By contrast, parents who were not offered a single disease label to describe their infant's crying and spitting symptoms only expressed an interest in drug treatment if the physician did not raise the issue of the drug's ineffectiveness. This left parents to assume that the relevant drugs worked.
When medicinal ineffectiveness was discussed, these parents expressed no eagerness to launch a drug treatment.
"It's important for both patients and doctors to know that these kinds of labels can influence how parents or patients respond to symptoms," Scherer said. "Words have the power to make a normal process seem like something that requires medical intervention," she explained.
"It's also important," she added, "for parents or patients to listen to the whole story. Is the doctor saying that these symptoms will go away on their own, or that available medications don't work all that well? That information is just as important as the disease label."
For his part, Dr. David Dunkin -- an assistant professor of pediatrics in the division of pediatric gastroenterology at the Icahn School of Medicine at Mount Sinai, in New York City -- said the survey findings get to the very heart of the doctor-parent relationship. He was not involved with the new study.
"It's the job of the physician to be a partner with the parent, and to give them the information that they need about the child's condition, but also about what the side effects, risks and benefits are of treatment," Dunkin said. "Because, in my case, I often see patients who have already been referred by a pediatrician, and already come in with the idea that their baby has reflux [GERD], without really having had the situation explained to them fully," he noted.

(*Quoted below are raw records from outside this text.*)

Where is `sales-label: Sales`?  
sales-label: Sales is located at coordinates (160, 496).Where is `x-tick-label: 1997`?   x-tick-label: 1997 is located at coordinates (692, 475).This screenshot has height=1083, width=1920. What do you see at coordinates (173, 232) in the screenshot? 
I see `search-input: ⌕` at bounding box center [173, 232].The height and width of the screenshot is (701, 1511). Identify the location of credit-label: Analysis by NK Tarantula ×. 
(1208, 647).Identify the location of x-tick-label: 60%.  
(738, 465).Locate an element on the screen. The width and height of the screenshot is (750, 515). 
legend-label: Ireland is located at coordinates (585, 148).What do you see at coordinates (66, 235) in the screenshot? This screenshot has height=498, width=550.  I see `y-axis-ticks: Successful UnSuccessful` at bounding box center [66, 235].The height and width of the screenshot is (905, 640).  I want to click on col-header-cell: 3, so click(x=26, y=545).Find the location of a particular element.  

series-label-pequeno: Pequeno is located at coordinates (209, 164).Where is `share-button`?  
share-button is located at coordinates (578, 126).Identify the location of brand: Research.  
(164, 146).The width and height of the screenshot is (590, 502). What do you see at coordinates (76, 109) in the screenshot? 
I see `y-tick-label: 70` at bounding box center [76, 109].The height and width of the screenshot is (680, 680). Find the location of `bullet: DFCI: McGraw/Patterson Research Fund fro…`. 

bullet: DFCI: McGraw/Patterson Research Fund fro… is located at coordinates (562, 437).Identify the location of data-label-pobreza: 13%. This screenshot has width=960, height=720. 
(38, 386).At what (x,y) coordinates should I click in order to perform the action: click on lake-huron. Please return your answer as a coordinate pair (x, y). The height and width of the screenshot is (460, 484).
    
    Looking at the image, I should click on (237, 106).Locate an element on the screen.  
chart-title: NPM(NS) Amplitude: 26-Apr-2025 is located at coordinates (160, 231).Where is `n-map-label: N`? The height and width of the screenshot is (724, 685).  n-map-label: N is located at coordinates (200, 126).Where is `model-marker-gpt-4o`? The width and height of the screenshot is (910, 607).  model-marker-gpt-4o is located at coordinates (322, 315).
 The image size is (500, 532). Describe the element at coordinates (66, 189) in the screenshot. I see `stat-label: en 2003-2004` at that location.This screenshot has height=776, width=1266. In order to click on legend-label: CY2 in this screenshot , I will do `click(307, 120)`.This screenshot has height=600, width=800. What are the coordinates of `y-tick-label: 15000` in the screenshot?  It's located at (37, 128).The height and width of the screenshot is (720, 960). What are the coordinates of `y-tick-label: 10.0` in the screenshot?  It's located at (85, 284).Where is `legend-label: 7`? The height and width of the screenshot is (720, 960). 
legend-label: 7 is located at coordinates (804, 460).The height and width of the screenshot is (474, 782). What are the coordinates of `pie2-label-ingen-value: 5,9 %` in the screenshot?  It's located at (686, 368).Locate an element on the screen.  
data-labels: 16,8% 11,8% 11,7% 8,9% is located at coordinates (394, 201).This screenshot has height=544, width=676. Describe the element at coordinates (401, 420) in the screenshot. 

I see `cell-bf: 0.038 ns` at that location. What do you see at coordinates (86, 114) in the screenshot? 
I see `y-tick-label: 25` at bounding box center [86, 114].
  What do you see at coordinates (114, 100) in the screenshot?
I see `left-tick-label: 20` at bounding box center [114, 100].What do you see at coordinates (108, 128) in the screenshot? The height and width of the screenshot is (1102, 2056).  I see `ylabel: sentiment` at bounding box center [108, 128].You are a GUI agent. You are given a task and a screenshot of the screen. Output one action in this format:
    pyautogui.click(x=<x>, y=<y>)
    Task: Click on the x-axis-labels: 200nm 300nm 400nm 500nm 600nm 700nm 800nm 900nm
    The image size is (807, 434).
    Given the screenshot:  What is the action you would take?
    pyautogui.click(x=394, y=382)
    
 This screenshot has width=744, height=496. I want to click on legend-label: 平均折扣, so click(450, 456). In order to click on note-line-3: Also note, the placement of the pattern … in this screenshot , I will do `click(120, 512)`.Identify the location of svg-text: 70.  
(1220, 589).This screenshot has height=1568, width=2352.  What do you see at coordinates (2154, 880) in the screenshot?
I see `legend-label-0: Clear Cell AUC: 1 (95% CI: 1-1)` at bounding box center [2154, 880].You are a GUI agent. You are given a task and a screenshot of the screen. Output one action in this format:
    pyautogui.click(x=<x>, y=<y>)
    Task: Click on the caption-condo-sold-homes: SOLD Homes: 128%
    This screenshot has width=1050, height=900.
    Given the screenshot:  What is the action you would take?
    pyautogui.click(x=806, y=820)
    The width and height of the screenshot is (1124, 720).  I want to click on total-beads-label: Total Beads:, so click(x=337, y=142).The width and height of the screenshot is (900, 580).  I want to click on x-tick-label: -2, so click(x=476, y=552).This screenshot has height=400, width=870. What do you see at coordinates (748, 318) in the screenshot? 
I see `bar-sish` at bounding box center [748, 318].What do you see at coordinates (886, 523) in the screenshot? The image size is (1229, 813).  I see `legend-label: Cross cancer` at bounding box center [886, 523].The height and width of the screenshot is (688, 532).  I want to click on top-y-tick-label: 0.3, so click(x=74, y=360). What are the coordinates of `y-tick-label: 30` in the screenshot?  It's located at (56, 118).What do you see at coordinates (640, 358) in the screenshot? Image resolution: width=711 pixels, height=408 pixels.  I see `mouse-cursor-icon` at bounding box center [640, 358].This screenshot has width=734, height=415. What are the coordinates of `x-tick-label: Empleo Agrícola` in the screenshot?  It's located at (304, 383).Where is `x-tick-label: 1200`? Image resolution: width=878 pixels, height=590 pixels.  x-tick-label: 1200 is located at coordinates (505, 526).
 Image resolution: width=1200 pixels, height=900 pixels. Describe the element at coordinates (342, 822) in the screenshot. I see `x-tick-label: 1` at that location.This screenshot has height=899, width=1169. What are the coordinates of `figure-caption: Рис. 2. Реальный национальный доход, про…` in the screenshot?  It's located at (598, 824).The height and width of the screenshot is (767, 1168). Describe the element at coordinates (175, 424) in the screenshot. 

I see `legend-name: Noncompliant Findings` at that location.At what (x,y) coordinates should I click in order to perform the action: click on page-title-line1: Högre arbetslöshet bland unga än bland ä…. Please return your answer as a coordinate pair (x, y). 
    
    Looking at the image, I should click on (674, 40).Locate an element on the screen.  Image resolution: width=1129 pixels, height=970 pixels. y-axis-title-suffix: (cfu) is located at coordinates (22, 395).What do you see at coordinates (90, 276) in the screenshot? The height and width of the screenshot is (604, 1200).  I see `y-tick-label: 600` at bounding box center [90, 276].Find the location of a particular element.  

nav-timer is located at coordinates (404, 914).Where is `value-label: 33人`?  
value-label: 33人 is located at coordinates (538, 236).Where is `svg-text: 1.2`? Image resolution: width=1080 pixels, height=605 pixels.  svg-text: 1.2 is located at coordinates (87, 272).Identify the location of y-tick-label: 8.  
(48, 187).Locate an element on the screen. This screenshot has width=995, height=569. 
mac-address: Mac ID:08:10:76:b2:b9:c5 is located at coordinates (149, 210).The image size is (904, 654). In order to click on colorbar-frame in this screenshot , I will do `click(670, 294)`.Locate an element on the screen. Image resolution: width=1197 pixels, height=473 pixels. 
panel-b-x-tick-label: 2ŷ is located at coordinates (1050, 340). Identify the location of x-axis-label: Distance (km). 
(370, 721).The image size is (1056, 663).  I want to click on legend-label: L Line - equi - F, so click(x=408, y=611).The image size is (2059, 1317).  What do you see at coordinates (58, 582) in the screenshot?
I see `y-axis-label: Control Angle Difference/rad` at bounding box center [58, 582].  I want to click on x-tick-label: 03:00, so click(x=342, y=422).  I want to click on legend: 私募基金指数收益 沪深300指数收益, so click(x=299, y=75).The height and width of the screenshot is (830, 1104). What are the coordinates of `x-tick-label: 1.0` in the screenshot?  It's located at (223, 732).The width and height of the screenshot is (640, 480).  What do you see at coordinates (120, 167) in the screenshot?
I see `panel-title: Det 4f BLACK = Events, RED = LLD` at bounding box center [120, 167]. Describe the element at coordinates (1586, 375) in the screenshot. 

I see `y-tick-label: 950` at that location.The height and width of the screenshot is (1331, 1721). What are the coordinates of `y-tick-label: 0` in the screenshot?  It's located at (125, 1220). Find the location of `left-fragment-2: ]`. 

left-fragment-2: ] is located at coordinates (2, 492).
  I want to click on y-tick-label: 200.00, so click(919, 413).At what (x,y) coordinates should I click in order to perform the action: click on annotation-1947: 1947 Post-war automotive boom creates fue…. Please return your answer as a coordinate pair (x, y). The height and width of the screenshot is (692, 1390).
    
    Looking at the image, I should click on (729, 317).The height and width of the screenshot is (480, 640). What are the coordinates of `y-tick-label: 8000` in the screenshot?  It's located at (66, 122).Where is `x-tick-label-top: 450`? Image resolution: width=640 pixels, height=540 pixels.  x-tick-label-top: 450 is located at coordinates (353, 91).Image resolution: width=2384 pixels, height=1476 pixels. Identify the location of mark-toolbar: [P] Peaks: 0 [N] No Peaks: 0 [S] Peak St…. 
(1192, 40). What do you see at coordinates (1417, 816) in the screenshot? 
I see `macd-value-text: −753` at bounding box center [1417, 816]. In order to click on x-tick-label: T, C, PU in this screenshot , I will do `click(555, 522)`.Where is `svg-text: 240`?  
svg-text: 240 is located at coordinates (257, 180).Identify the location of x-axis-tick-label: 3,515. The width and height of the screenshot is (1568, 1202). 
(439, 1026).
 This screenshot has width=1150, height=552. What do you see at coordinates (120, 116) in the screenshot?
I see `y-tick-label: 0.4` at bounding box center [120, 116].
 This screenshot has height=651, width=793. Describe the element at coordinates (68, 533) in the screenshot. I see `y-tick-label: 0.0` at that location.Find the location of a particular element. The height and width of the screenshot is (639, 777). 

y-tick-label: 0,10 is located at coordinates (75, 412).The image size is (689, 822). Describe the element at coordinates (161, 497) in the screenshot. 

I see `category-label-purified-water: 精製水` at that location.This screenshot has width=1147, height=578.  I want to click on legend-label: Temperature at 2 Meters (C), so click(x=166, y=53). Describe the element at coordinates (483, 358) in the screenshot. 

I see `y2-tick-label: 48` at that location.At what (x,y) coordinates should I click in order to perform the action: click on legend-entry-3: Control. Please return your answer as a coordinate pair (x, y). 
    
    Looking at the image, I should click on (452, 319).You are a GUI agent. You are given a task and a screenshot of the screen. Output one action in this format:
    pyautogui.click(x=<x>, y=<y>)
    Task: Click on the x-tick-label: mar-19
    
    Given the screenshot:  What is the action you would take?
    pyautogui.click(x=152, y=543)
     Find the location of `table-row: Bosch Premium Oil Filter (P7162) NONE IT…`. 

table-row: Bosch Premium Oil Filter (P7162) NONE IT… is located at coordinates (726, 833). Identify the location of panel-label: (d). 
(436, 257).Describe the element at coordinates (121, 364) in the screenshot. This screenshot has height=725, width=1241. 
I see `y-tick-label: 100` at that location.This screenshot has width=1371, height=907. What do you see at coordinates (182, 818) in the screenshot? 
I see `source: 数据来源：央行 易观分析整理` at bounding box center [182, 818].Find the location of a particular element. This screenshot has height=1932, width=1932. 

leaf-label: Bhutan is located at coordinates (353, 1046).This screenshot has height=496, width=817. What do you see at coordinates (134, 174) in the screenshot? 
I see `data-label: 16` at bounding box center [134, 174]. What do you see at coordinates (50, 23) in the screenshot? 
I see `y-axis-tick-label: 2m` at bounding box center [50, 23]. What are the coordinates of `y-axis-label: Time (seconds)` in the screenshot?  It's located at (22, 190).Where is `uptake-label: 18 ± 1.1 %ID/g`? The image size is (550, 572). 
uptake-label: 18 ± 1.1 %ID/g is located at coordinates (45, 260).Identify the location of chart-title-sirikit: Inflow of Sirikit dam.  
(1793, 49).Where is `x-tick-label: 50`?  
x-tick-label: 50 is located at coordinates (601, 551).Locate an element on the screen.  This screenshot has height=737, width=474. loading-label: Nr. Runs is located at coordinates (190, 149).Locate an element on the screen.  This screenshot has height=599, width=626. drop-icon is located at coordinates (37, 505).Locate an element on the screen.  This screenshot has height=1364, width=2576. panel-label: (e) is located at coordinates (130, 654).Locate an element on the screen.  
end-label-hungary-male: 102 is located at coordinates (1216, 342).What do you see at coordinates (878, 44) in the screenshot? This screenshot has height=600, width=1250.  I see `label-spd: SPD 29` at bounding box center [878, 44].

"But while this conversation is happening it's very important that physicians be very careful about what they say and how they say it," Dunkin added. "We have to be sure to explain things thoroughly and in a language that parents won't misunderstand. And if they don't understand, you have to give parents a chance to ask questions. Because while you may be strongly recommending something, in the end you really have to make the decision together."